=== Information given ===

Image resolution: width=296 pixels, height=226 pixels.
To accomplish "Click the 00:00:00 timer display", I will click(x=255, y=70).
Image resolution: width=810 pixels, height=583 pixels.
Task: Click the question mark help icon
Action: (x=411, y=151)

===

» **What to do**
So that nothing is lost, please repeat all of the entries exactly.

» **Result of the exercise**
Image resolution: width=296 pixels, height=226 pixels.
To accomplish "Click the 00:00:00 timer display", I will click(x=255, y=70).
Image resolution: width=810 pixels, height=583 pixels.
Task: Click the question mark help icon
Action: (x=411, y=151)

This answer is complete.